→ ACTIVITY:
The entries below need to be transcribed exactly, without their images.

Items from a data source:
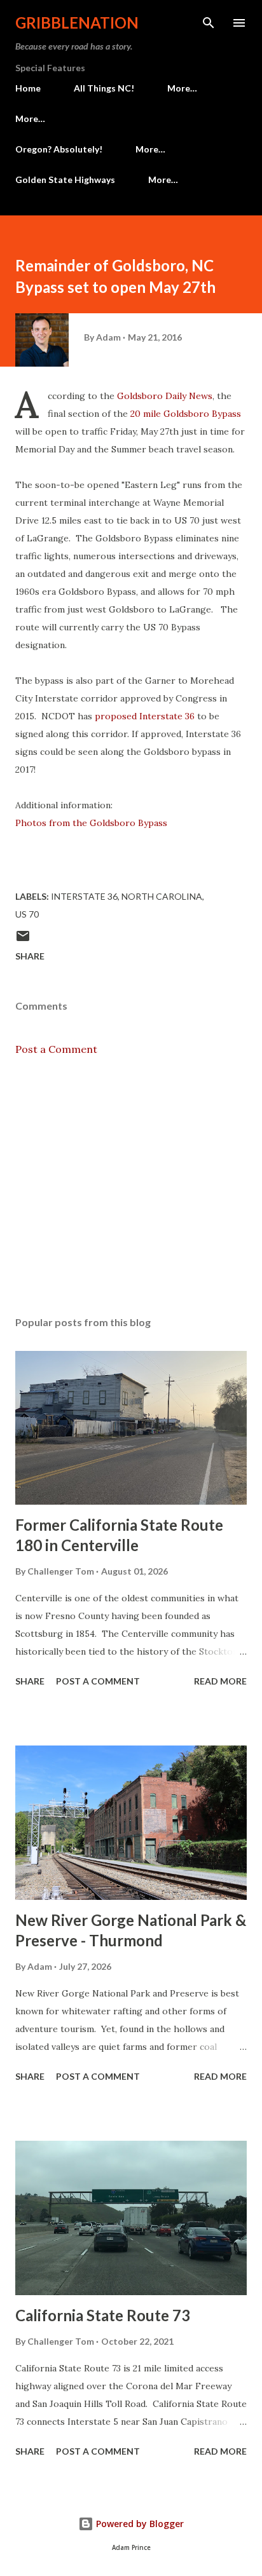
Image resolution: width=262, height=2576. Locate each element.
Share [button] (30, 956)
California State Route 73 (102, 2315)
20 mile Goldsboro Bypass (185, 413)
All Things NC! (104, 88)
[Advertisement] (131, 1186)
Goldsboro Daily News (164, 396)
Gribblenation (77, 22)
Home (28, 88)
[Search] (208, 23)
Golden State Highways (65, 179)
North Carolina (161, 896)
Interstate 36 (84, 896)
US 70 (27, 914)
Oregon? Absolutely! (58, 149)
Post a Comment (56, 1049)
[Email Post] (23, 940)
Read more (220, 1681)
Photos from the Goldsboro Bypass (91, 823)
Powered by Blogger (138, 2524)
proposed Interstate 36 (145, 716)
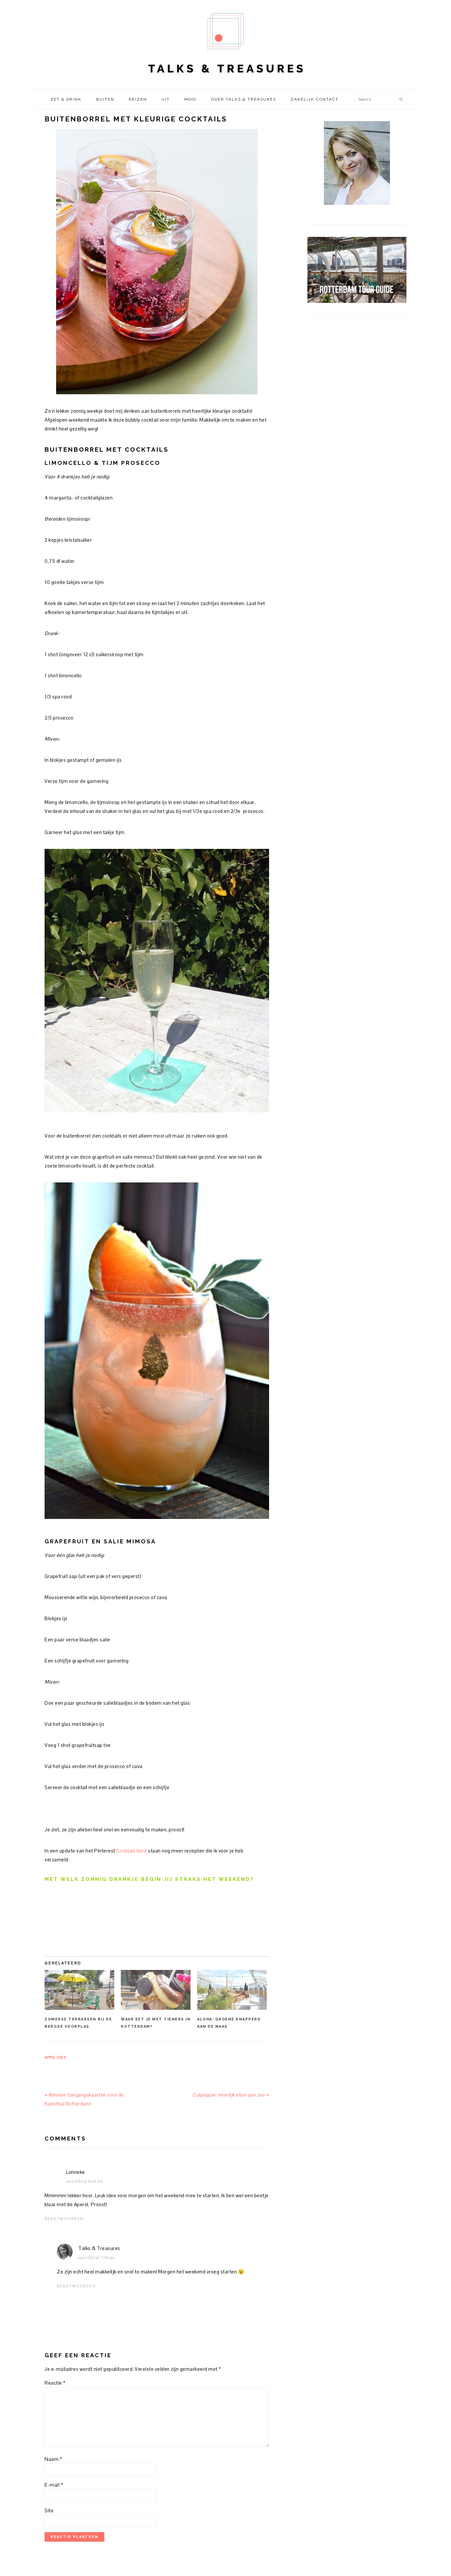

→ SOLUTION:
Image resolution: width=262, height=2576. Locate each element.
Share [button] (30, 956)
California State Route 73 (102, 2315)
20 mile Goldsboro Bypass (185, 413)
All Things NC! (104, 88)
[Advertisement] (131, 1186)
Goldsboro Daily News (164, 396)
Gribblenation (77, 22)
Home (28, 88)
[Search] (208, 23)
Golden State Highways (65, 179)
North Carolina (161, 896)
Interstate 36 (84, 896)
US 70 (27, 914)
Oregon? Absolutely! (58, 149)
Post a Comment (56, 1049)
[Email Post] (23, 940)
Read more (220, 1681)
Photos from the Goldsboro Bypass (91, 823)
Powered by Blogger (138, 2524)
proposed Interstate 36 (145, 716)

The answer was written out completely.